- **Task set**
1. Quote the passage on DAW headroom from the words "Many people like" up to and including the words "up your monitors.".
2. List every benefit that the passage on DAW headroom attributes to using mix references.

-- start of Text shown --

In the case of the DAW software, I can see two major issues. The first is 'shouty' presets. Load a virtual synth in your DAW and run a programmed MIDI loop through it with notes set to a velocity of 100. The chances are that the meters are already into or approaching the red. The sound won't clip its own DAW channel — so it won't cause problems if you're just using the synth to do a live performance, for example — but if you run this patch through some plug-ins, or route multiple such patches through your mix bus and any mix-bus processing, you can easily run into problems.
Many people like to start a track with a software drum machine and overdub other parts as they build a composition and mix, all as part of the same process. If that's you, lesson number one is to use the output-level control on your software synth to turn it down to a sensible level and claim back that headroom! Don't use your mixer faders for this, because they won't affect the level flowing from your synth to any insert processors you add. Again, if this sounds too quiet, turn up your monitors.
Related to this issue is the use of mastered mixes as mix references. Using references is a great way to train your ears, become accustomed to your speakers and help get your mixes into the right sonic ballpark. However, the mastering process strips off the headroom margin that was present during tracking and mixing. Anyone unaware of this might assume that the aim is to produce a raw mix that hits 0dBFS and has an average level up around -6dBFS, or whatever! This is most definitely not the case. Lower the level of your reference CD tracks to regain that headroom and make them more comparable with your mix level.
Misleading Meters?
The second way in which DAW software can mislead is in its digital sample-peak metering. That's used by default in all DAW mixers (although, thankfully, progress is at last being made in meaningful loudness metering on the stereo mix bus). The sample-peak meter indicates the amplitude of the highest audio sample at any moment in time, and provides an approximation of the actual peak level of the reconstructed audio waveform. The approximation is perfectly adequate for use on the stereo bus, or any channel where you plan to send the signal out into the analogue domain — if you're working with a sensible headroom margin — since any amplitude errors are non-critical.
I'm not entirely sure why DAWs feature large sample-peak meters on the main mixer channels at all these days, though, unless you use them while tracking. They're only really of any use when mixing if you fail to leave sufficient headroom in the first place, and they provide you with very little useful information that a couple of LEDs couldn't, yet they take up vast swathes of screen real-estate! It occurs to me that the sample-peak meter is a throwback to the early days of digital recording, when, as I've mentioned, it was necessary to record as 'hot' as possible without clipping — and that no-one has thought to abandon or replace them since that time.

-- end of Text shown --
-- start of Material supplied --

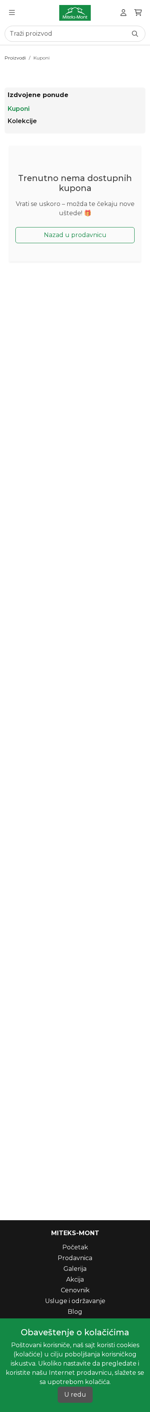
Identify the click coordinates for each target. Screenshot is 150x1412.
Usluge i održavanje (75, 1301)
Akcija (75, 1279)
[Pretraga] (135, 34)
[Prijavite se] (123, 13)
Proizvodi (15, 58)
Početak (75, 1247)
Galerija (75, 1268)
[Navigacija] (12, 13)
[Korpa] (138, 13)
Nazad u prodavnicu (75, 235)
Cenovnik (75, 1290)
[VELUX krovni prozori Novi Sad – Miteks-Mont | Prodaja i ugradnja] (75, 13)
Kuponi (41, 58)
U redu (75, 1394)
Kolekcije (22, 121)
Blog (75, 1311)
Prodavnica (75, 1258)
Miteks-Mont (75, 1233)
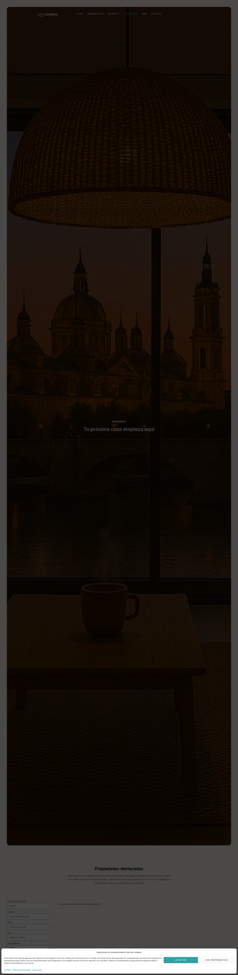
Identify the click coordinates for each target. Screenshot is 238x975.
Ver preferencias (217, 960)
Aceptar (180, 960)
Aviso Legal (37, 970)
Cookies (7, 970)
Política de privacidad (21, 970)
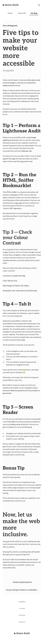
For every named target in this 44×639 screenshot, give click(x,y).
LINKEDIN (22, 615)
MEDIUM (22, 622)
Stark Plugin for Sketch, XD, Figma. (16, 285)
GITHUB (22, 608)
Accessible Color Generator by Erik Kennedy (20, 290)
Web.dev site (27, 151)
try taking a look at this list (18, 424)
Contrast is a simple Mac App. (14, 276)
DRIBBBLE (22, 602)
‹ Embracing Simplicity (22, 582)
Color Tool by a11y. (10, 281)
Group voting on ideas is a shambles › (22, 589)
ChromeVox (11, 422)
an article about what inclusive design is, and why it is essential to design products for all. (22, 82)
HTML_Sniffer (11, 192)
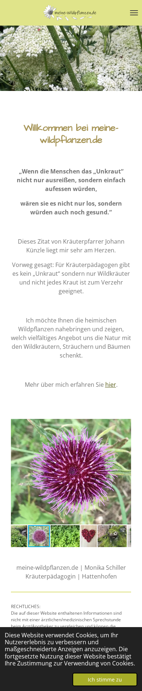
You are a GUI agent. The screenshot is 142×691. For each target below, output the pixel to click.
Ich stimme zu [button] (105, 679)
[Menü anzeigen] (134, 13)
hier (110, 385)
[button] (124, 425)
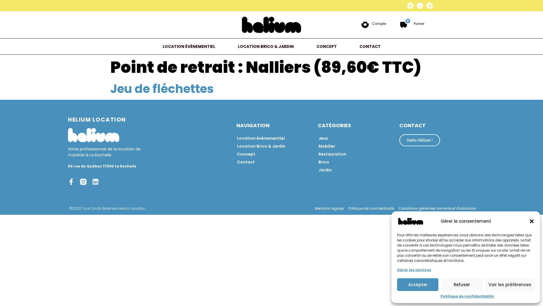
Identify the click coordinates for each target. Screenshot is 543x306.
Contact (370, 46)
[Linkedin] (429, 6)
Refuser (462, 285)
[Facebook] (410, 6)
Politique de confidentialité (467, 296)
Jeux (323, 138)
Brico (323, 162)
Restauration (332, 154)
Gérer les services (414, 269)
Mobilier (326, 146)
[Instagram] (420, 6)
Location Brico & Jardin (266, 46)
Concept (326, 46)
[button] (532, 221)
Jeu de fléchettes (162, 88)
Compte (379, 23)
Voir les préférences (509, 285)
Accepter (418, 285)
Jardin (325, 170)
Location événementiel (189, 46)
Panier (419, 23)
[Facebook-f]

-- end of Material supplied --

- **Answers for this exercise**
1.
Many people like to start a track with a software drum machine and overdub other parts as they build a composition and mix, all as part of the same process. If that's you, lesson number one is to use the output-level control on your software synth to turn it down to a sensible level and claim back that headroom! Don't use your mixer faders for this, because they won't affect the level flowing from your synth to any insert processors you add. Again, if this sounds too quiet, turn up your monitors.

2.
- Training your ears
- Becoming accustomed to your speakers
- Helping get your mixes into the right sonic ballpark